Valentino, invece, sceglie la via del tono su tono, portando il malva nella dimensione couture con abiti ricamati e luminosi, pensati per la sera e per occasioni speciali. Un segnale chiaro: questa nuance non è più confinata al giorno, ma funziona perfettamente anche nelle versioni più sofisticate.

vestiti malva

Perché il malva funziona davvero nel guardaroba quotidiano(www.brekka.it)

Al di là delle passerelle, il ritorno del malva racconta qualcosa di più ampio. È un colore che intercetta un bisogno di equilibrio, lontano dagli eccessi ma mai banale. Si inserisce bene nei guardaroba contemporanei perché riesce a essere elegante senza risultare rigido, e creativo senza diventare eccentrico.

Funziona nei completi da lavoro, dove addolcisce le linee più strutturate, ma anche nei look più informali, soprattutto quando viene abbinato a denim, bianco o tonalità calde. E poi c’è la sua capacità di cambiare carattere a seconda delle sfumature: più chiaro e quasi etereo nelle versioni pastello, più deciso e sofisticato nelle varianti scure.

Il vero punto di forza è proprio questa adattabilità. Il malva non impone uno stile, ma lo accompagna, lasciando spazio all’interpretazione personale.

Il colore giusto per raccontare il presente

Guardando alle tendenze della primavera 2026, il malva sembra incarnare perfettamente lo spirito del momento. Non cerca di stupire a tutti i costi, ma costruisce un’estetica più sottile, fatta di equilibri e contrasti calibrati.
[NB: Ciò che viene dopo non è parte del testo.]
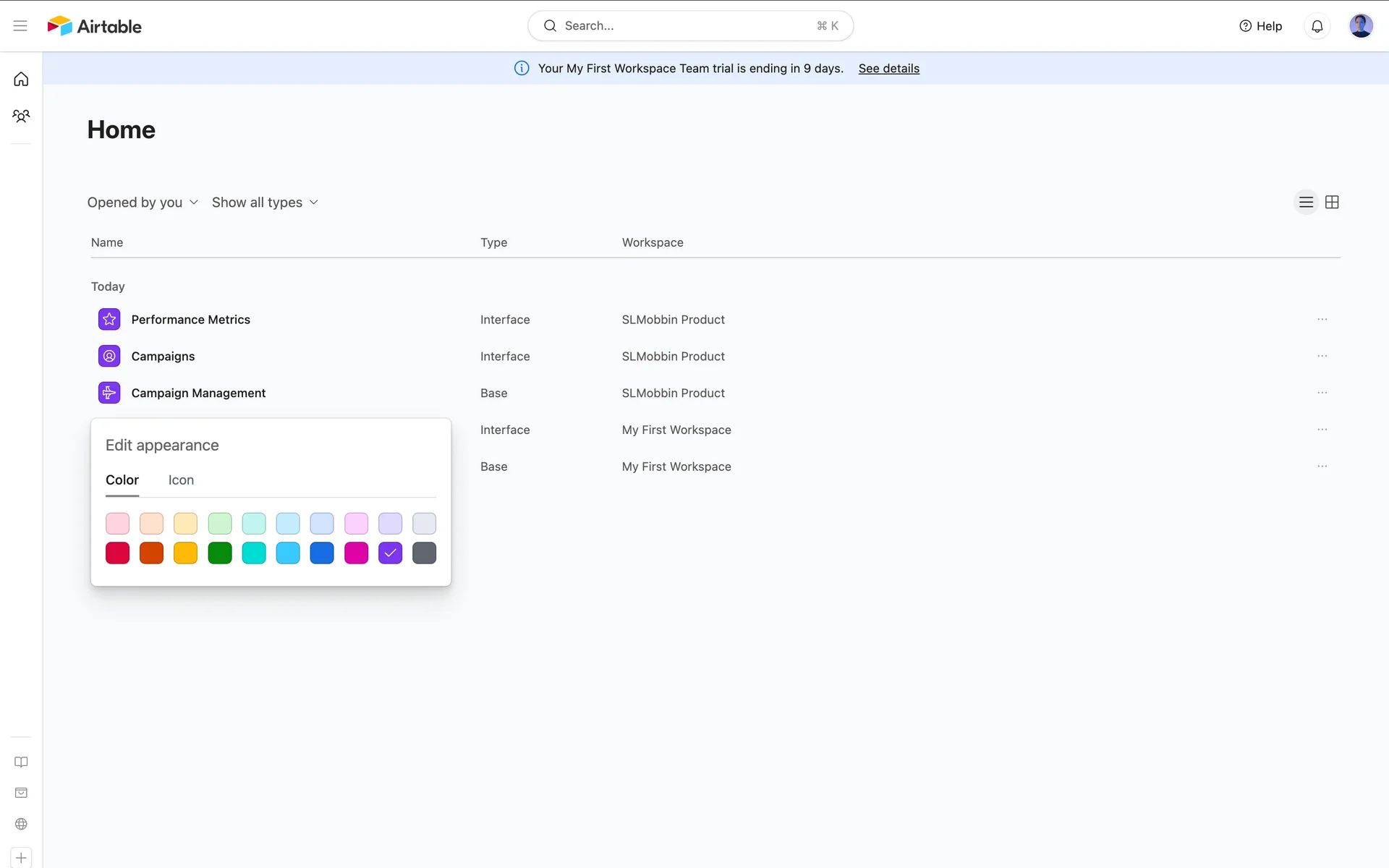Click the Help button
This screenshot has width=1389, height=868.
click(x=1260, y=26)
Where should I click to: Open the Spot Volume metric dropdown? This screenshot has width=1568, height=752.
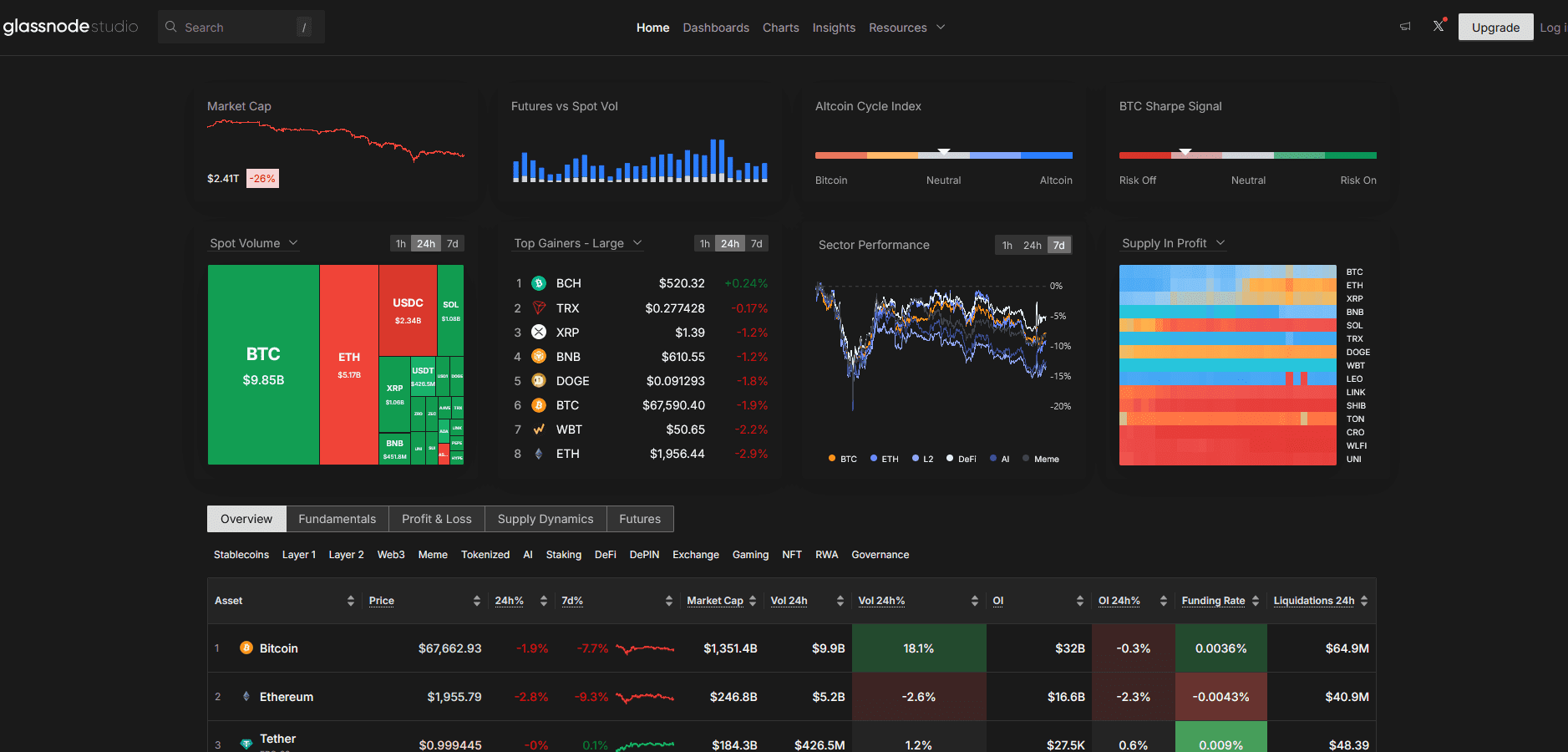(294, 242)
È il colore che si infila tra il minimalismo e la sperimentazione, tra il classico e il contemporaneo. E forse è proprio per questo che continua a tornare, stagione dopo stagione, senza mai sembrare fuori posto.

Chi lo sceglie oggi non segue semplicemente una tendenza, ma intercetta un modo diverso di intendere lo stile, più libero, più sfumato, meno rigido. E in un panorama dove tutto cambia velocemente, non è poco.